Из рабочих заметок Немировски видно, что в этом романе она хотела поднять сквозной сюжет своего творчества до уровня трагедии Расина: «Что нужно сделать, так это показать ее изнутри… неспособной противостоять собственному пороку – тщеславному желанию оставаться юной и привлекательной»[783]
. Классическая трагедия строится на вере в неотвратимое вмешательство рока: индивидуальная судьба обусловлена судьбой семьи или клана, а за всякое злодеяние порой расплачиваются несколько последующих поколений. В романе «Иезавель» Немировски постепенно дает понять, что ее героиня не столько источник, сколько носитель (равно как и жертва) семейного «порока». Несчастливое детство Глэдис прошло в скитаниях с одного модного курорта на другой в обществе тщеславной, ненавистной ей матери. Отношения между представителями разных поколений ее семьи пропитаны завистью и соперничеством. Главной причиной, побуждающей каждое поколение уничтожать предыдущее, является эгоистическое стремление к бесконечным необузданным удовольствиям, причем только для себя. По ходу романа герои прибегают к одной и той же формуле. Глэдис думает про дочь: «Ребенок?… Чтобы занять наше место, вытеснить нас из жизни…» Дочь со своей стороны говорит ей: «Какое право вы имеете быть красивой, счастливой и любимой, в то время как я…» Да и внук ее питает те же эгоистические чувства: «Я ненавижу вас, потому что вы старуха, а я молод, и потому, что вы счастливы, в то время как счастливым должен быть только я, потому что я молод!..»[784] Все персонажи заражены злом, и трагический конец членов этой семьи иллюстрирует представление о родовом проклятии, созвучное древним мифам.Несмотря на чудовищность чувств и поступков Глэдис, читатель постепенно начинает испытывать к ней сострадание. Зачарованная красотой собственного отражения, которое она при всякой возможности пытается поймать в зеркале, Глэдис, судя по всему, остается вечным ребенком, склонным к нарциссизму[785]

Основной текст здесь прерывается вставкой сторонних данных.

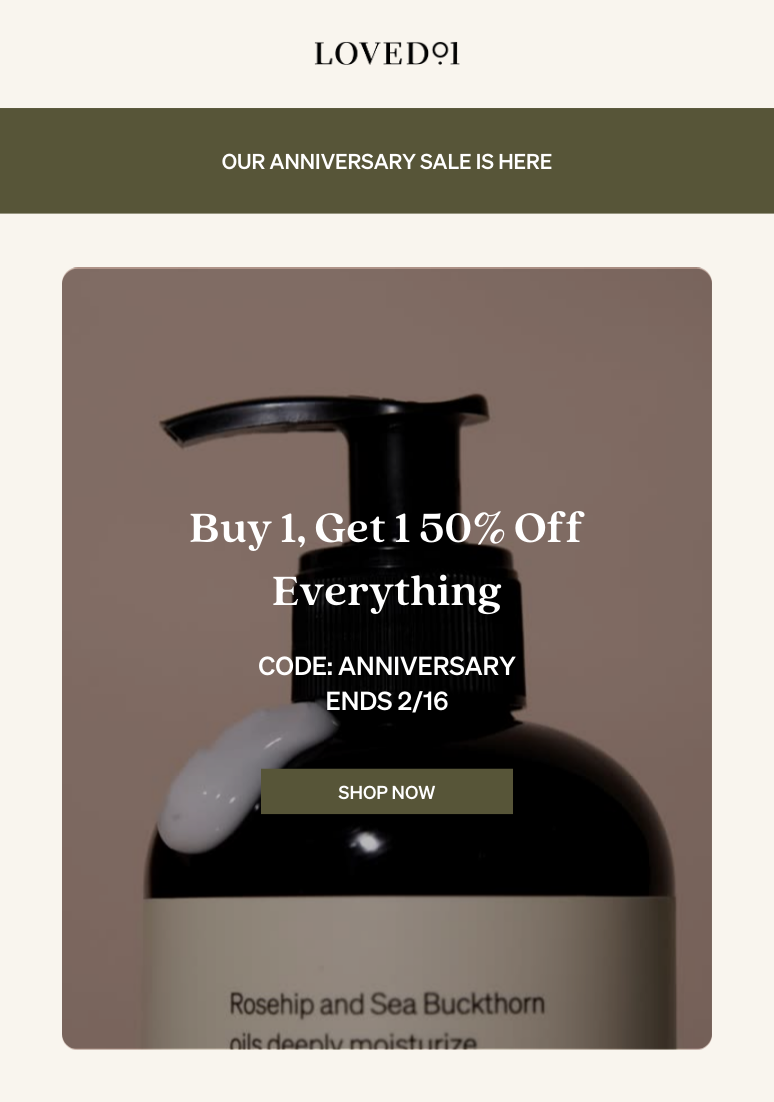Viewport: 774px width, 1102px height.
Task: Click the LOVED01 logo at top
Action: [387, 53]
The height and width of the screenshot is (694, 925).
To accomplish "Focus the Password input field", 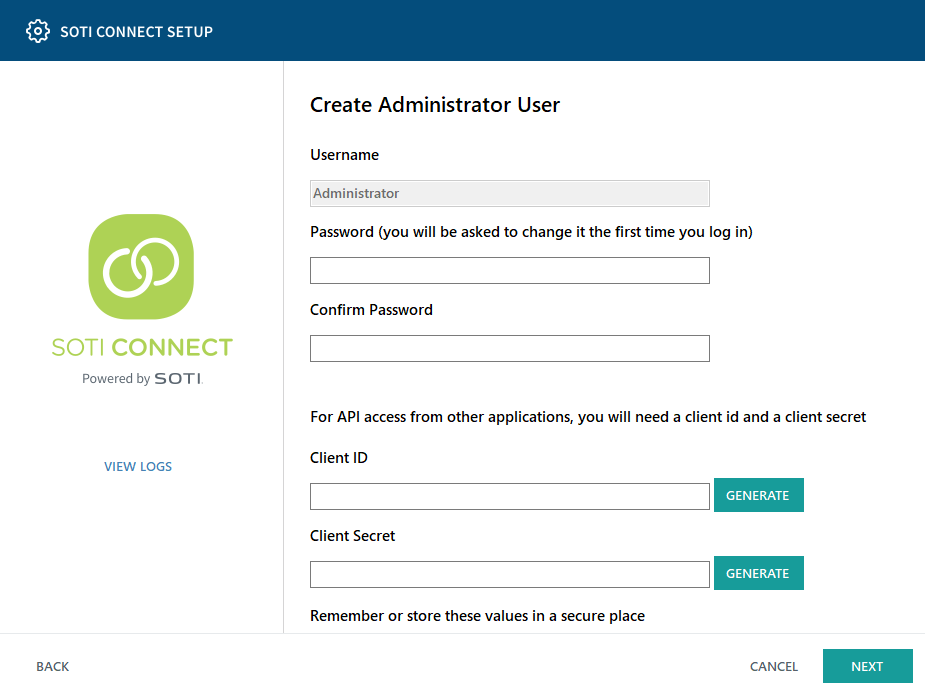I will coord(509,271).
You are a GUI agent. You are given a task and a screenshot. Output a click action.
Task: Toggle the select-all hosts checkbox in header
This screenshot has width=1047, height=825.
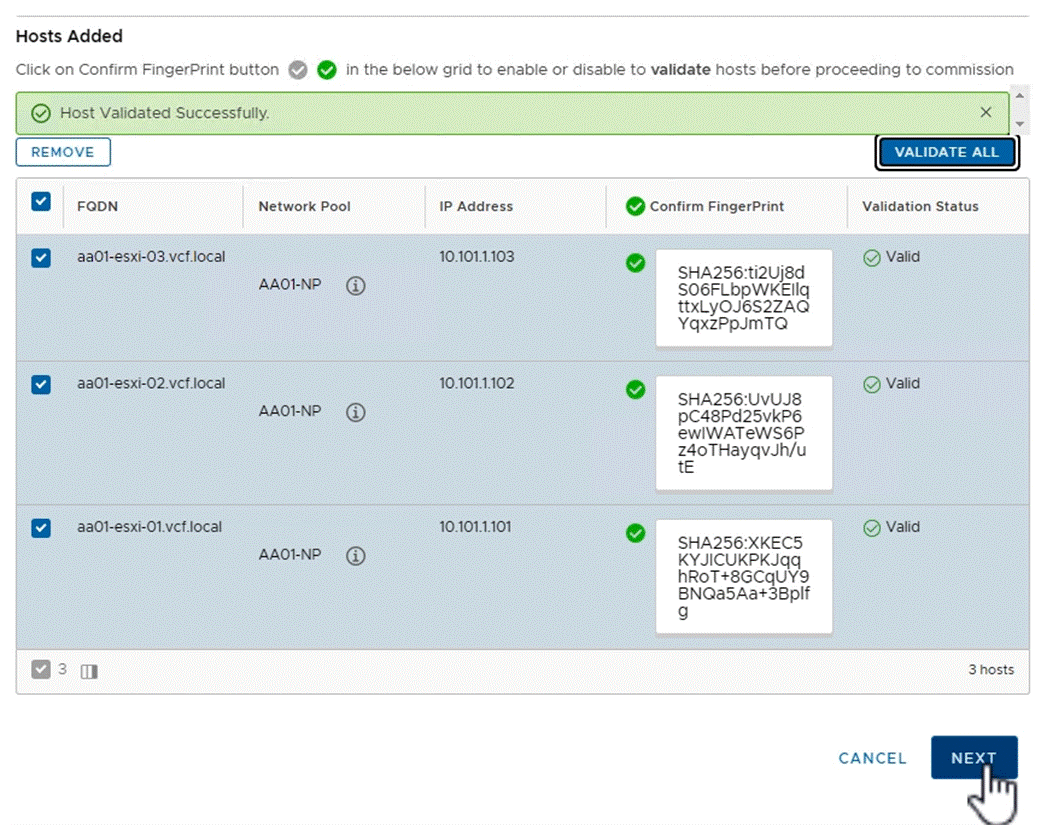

. Свое «я» она неизменно отождествляет с этим отражением, так никогда не научившись видеть, а тем более любить других, как будто у нее произошла патологическая задержка личностного развития. Сон, в котором Глэдис видит себя ребенком, которого баюкает ее дочь, чрезвычайно красноречив. Немировски рассматривает комплекс «матери в роли дочери» как естественное продолжение нежелания матери исполнять материнские обязанности. В результате скрещивания образов Иезавели и Гофолии возникает эгоистичный, так до конца и не повзрослевший человек[786].Авторы, о которых шла речь в этой главе, сочетали в своих произведениях эмигрантскую проблематику с западноевропейскими дискурсами материнства и детства. Учитывать этот более обширный литературный контекст необходимо для справедливой оценки как степени оригинальности, так и степени вторичности произведений эмигрантских писателей. Осваивая в своей прозе табуированные мотивы вражды между матерью и дочерью, их соперничества, дето– и матереубийства, они демонстративно и дерзновенно бросали вызов Толстому, а в его лице и всему магистральному канону русской культуры. Правда, воспринимали они Толстого скорее сквозь призму сформировавшегося вокруг него культурного мифа, не вчитываясь в тексты его произведений, на многих страницах которых можно найти весьма неоднозначные мысли о роли семьи и детей в жизни женщины. При этом они разрабатывали тематический и стилистический репертуар «женского письма», которое воспринималось их консервативными современниками как маргинальная «нелитература», но которое открывало новые горизонты для эмигрантского творчества и во многом предвосхитило будущие тенденции русской прозы.